Given data section start
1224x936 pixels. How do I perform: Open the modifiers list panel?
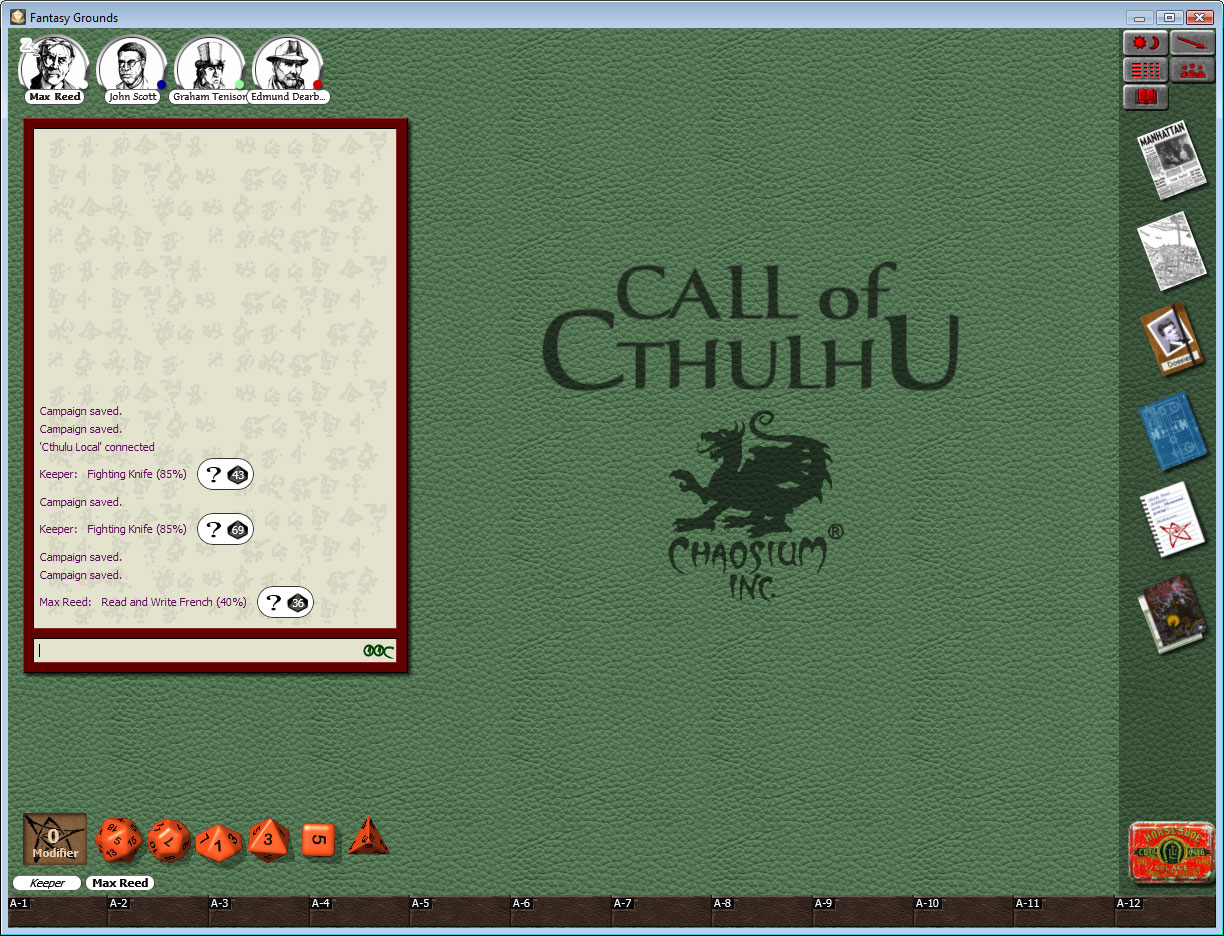pos(1144,69)
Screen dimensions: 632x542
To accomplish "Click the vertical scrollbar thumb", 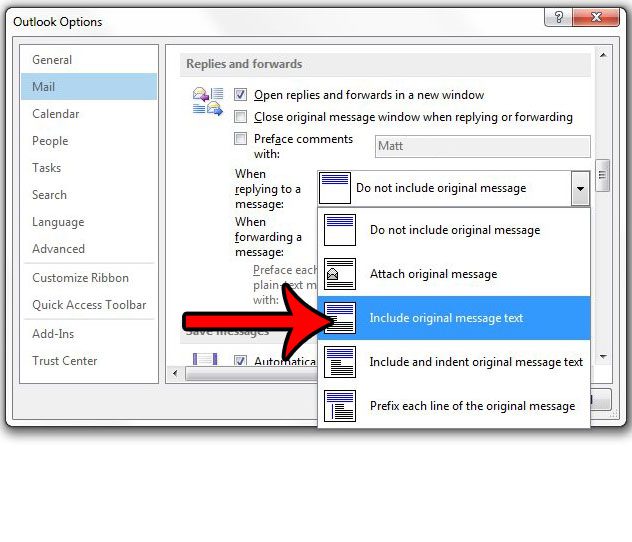I will [602, 177].
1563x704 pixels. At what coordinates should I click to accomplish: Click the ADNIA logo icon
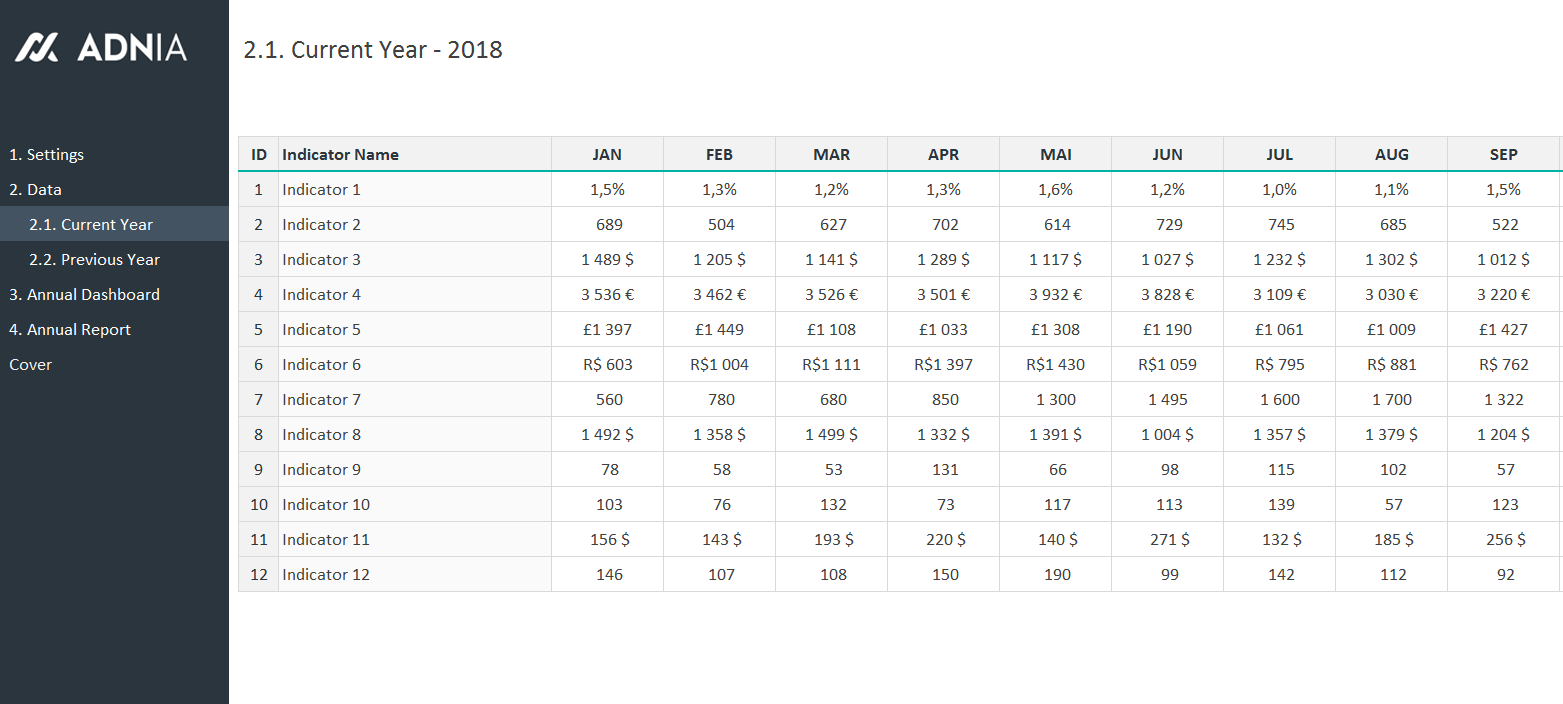coord(38,47)
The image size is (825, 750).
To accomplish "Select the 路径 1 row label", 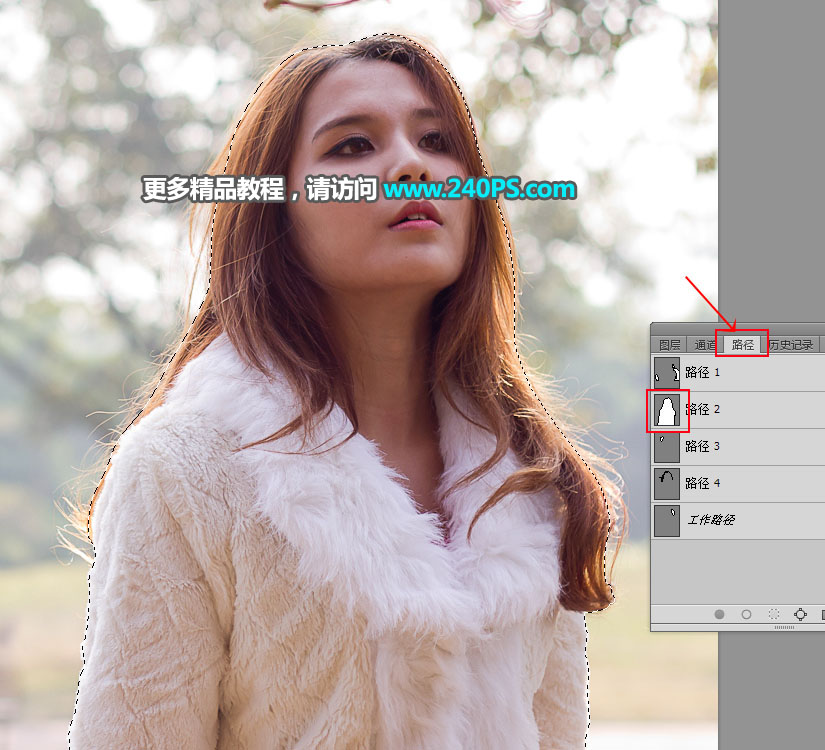I will pyautogui.click(x=702, y=373).
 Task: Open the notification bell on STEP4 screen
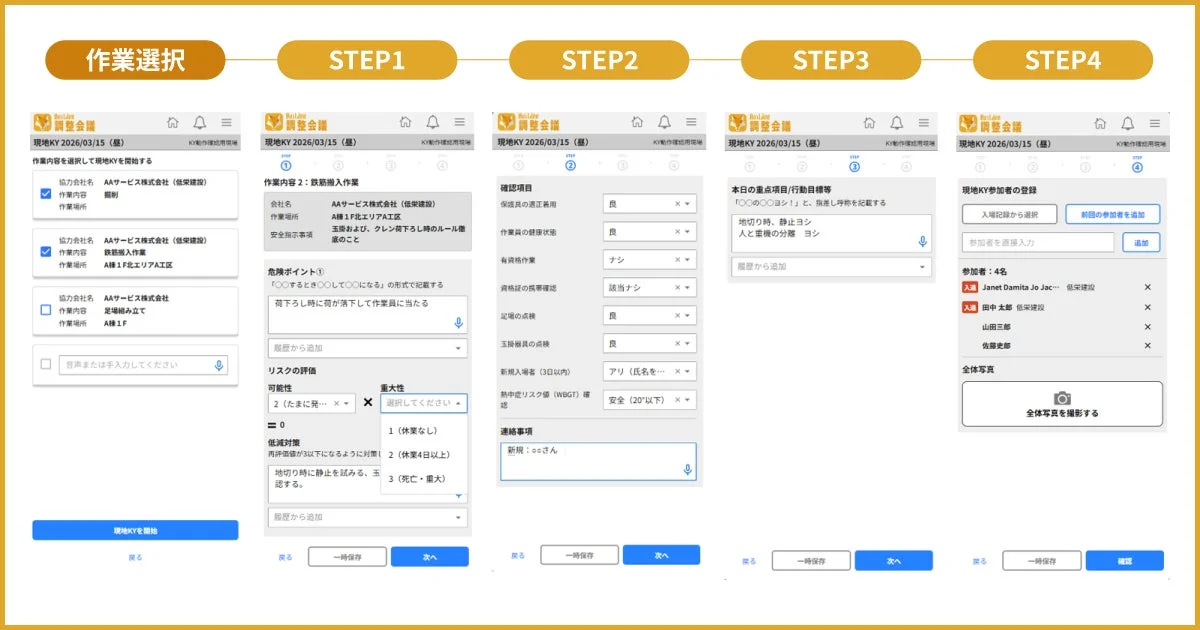tap(1126, 123)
Given data section end
- What is needed -
Within the entries above, the lines from the one with "Task: Open the" through the final line are to be printed exactly, with the pictures removed.

- Response box -
 Task: Open the notification bell on STEP4 screen
tap(1126, 123)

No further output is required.